Why everybody is wrong about the Land Value Tax (except me)

The Conservatives have laid into Labour’s manifesto pledge to consider replacing council tax and business rates with a land value tax (LVT). They’ve dubbed this a ‘garden tax’ and claimed that it ‘could’ triple property tax bills to £4,000 per household.

It’s a bit silly to call this a ‘garden tax’, since council tax valuations already include gardens. Unless the Tories are proposing to exempt gardens when we calculate how much a property is worth, they too favour a ‘garden tax’. If they think there should be special tax breaks for garden ownership, they should come out and say so. 

The main difference between a Land Value Tax and the current council tax and business rates tax system we have right now is that the current system is appraised on the value of the entire property, instead of just the land it sits on. 

That makes existing property taxes a partial tax on productive investment, which gets us less investment in buildings and improvements than we’d get without that tax. If you invest in the quality of your property by building an extra floor or by renovating the retail space, your tax bill will be higher. To really appreciate how bad this is, consider the fact that heavy machinery is included in business property valuations, so you will be taxed heavily for setting up a new electric car factory on a previously derelict bit of brownfield. 

Council tax is less harmful in this regard. It’s more like a tax on consuming housing, akin to VAT, but the lack of revaluations makes it uneven across the country and it still distorts people’s consumption.

A LVT is better overall and especially better than rates because, as Tim Worstall points out, because the supply of land is so inelastic that is it basically fixed. That means that taxing it doesn’t reduce the amount of it we get, unlike most other taxes. And we don’t penalise people for developing their own land as we do now. 

It would also be nice not to tax business property so much more than we tax residential property. Rates are nearly 50% of rental values, where council tax can be extremely low – my bill is equivalent to one sixteenth of the annual rental value of my flat. That gives landowners an incentive to prefer more residential property than normal supply and demand factors would warrant. 

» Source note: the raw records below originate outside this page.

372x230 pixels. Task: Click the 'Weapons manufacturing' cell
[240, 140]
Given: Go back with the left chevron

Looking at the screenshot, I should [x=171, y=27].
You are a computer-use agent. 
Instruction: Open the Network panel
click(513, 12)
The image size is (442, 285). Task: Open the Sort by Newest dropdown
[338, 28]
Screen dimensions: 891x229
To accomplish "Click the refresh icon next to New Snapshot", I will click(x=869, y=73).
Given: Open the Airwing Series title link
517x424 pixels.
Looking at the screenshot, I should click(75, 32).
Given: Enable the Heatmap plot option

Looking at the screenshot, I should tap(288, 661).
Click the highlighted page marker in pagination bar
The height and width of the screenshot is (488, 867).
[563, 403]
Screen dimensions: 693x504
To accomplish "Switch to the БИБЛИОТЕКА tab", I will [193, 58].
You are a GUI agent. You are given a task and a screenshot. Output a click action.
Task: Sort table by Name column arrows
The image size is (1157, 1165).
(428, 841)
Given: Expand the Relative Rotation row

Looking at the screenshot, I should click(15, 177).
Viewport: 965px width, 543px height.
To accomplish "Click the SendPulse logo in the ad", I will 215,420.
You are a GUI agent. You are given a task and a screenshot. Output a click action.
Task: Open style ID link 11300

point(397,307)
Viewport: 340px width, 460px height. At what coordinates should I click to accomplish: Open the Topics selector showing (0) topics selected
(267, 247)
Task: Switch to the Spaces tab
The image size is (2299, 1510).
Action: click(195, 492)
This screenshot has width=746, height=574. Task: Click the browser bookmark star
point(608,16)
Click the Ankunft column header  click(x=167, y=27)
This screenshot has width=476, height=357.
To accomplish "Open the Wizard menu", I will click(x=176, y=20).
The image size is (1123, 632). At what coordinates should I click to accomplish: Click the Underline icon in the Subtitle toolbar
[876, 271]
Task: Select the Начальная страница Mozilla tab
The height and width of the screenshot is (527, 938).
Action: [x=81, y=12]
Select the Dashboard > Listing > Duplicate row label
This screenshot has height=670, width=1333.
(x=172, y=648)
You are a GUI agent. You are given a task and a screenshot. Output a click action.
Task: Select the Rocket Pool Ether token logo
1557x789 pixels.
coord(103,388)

Overall, then, ceasing to tax property improvements and machinery would be a good simplification. But the policy is less attractive than many of its advocates think.

One false claim made in favour of the LVT is that it would force the land to be used ‘more productively’. But there is already a sort of ‘tax’ on owning land and not using it as productively as possible: opportunity cost. If you choose to use your land as a garden instead of a block of flats to rent out, you are ‘paying’ the cost of doing so in the rent you’re forgoing. Adding an additional tax to that would make things less efficient even if it raised GDP numbers – a bit like taxing leisure time, it would increase cash output at the cost of actual wellbeing.

Here’s another. LVT supporters talk about the economic rents that accrue from land ownership, and suggest that these rents need correcting with an LVT. But I’m not convinced. The price of a given piece of land, sold today, will reflect whatever future profit its buyer and seller expect it to make. And last time that piece of land was sold it will have reflected all the future profits its buyer and seller expected it to make then. And so on. 

Of course these expectations will often turn out to be wrong, but are they any more likely to underestimate than overestimate things? Why would they be? I’ll grant that anyone who themselves or whose families acquired the land, whether by homesteading it or by violently stealing it, has enjoyed an undeserved windfall, but once it’s sold, land is surely going to be priced like any other asset – reflecting the expectation of future gains and losses.

People in the Heathrow flight path probably don’t deserve compensation for the new runway because they bought their houses at a discount to reflect the chance of a new runway being built – but if a runway doesn’t go ahead they don’t need to be taxed to capture the benefit to them. The price they paid reflects the odds in both directions, and their gamble either pays off or it doesn’t. 

The biggest problem comes when you try to replace other taxes that don’t relate to property by raising the LVT rate. The reason is that future taxes will capitalise into the value of the the land today (as we’ve shown many times before, in the UK land and property taxes are almost entirely borne by the land owners, not the renters). 

If buyers know that they’ll have to pay £10,000 in tax on a piece of land they valued at £100,000, they’ll only be willing to pay £90,000 for that land. The tax lowers the returns from land ownership which is reflected in the value of the land. The current owners of land are the ones who bear the full cost of future tax bills. (Similarly, when a new school is announced somewhere, house prices rise to incorporate the future value of living near that school. Even local government debt capitalises into property values!)

That might be economically efficient, but it would be quite unfair. Land is just one of many assets you might want to invest in, and there’s no particular reason that it should be taxed more than others. In the UK, we tend to keep the rules of the game constant, rather than doing specific cash-grabs from particular asset owners, even when it’s economically efficient. The supply of red-heads is extremely inelastic too, but it would feel extremely unjust to slap a fat levy on them nonetheless.

All in all, then, a LVT would be a sensible improvement on the current system of property taxation in Britain. But as a replacement for other taxes or a revenue-raiser in general, not so much.